Institut Ramon LLull

Catalan Artist Mariona Berenguer, guest at Berlin's GlogauAIR residency

Arts.  BERLIN, 22/03/2021




Mariona Berenguer

Trained at Massana School in Barcelona in the speciality of sculpture, she concludes this stage with an honourable mention in the project “La Grieta. Espai Entre” which will be exhibited later in a solo show (Mutuo Gallery, Barcelona). She then teaches sculpture, drawing and moulds in different art centres and graduates in Fine Arts from the University of Barcelona. She takes part in group exhibitions at LafuturA gallery (Barcelona), Fine Arts Academy (Sabadell), History Museum (Sant Feliu de Guíxols), TEDxBarcelonaWomen, San Salvador Monastery (Burgos), Maristany Art Centre and Es-Fiera 72 (Sant Cugat). In 2018, his work is selected for the XXI Biennial of Catalan Contemporary Art, where he presents Metástasi(s), an audiovisual installation with a performative extension in the company of the pianist Lucía Fumero. In 2019 she takes part in the Loop festival in Barcelona with an audiovisual installation in collaboration with the sound artist Juan Segura and a group exhibition in Kunsthaus Bethanien, the historical centre of art in Berlin. This last year she has been selected for the Felicia Fuster Foundation grants with the interactive installation About desire, a project with which she starts in the field of robotics and which she has exhibited in Monopol during this year’s BerlinArtweek and which is on show at the catalan foundation until February next year

THE EMPTY NEST

The project presented at GlogauAIR is part of an ongoing investigation into the subject of desire. Following this continuing line of development, the exhibition is comprised of a series of works that explore the notions of need and longing, and the complex emotional, philosophical, and conceptual positions surrounding these topics. In many ways, the works consider this theme from various perspectives, from the quietly personal to the ostensibly physically detached, allowing for an examination that encompasses or takes into account both our inner and outer environments. Buying flowers in the Berlin underground to bring “life” inside your home, simulating natural sunlight, or observing flocks of animals in the countryside through the use of a drone are some of the various actions that activate and inform the works included.

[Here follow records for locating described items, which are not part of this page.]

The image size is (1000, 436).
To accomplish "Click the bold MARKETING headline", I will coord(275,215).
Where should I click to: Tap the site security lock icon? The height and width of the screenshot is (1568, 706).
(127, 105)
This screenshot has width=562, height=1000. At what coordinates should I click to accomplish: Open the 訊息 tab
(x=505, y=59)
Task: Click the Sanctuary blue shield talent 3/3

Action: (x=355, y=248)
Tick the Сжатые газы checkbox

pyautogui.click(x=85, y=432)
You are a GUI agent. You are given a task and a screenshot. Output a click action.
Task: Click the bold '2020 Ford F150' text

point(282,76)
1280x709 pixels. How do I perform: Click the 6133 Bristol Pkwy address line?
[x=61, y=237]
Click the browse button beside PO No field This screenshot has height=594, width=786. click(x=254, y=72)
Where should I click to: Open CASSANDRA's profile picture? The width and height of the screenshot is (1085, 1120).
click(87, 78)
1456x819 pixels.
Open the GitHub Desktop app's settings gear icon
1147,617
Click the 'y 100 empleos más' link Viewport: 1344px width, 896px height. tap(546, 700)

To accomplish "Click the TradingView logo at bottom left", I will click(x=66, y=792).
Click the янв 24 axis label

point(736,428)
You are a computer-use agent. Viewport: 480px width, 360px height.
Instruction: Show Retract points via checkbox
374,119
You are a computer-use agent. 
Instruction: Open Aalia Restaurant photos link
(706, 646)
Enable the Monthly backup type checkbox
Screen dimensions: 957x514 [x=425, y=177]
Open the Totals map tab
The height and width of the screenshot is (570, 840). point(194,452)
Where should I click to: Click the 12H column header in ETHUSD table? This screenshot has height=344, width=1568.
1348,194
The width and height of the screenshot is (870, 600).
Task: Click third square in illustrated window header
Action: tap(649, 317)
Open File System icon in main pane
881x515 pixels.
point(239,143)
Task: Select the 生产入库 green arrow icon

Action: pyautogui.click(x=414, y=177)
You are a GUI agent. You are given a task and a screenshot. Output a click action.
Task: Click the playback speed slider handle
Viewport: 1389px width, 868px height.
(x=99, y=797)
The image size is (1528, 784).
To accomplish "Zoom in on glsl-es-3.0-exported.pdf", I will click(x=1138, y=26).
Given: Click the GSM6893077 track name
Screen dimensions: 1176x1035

Taking into account a diversity of positions, the presence of both natural and technological elements act as a conductive thread throughout the exhibition.  The use of animals or plants is presented as a symbolic resource to address the most basic needs—emotions and instincts in it’s most essential state, with no other pretension other than survival. Technology, on the other hand, appears as a substitute tool that forces processes, creates rhythms and palliates impossibility. Animals, plants and technology are all elements that are part of us, but can appear as extreme otherness. This challenges us in terms of what we identify with most, and that which begins to define us. Nature and artifice lose strength as dual elements, but they create duality in our own position. This classically understood or intrinsic tension between these “worlds” provides a foundation or framework in which the viewer can reflect on their own perspectives of need and longing, and how we as cultures or individuals understand and rationalize that which brings about these feelings.  But in the end, and returning to the first impulse, this becomes an intimate reflection on life in the city, of strategies for solitude and the inherent melancholy connected to lack of light.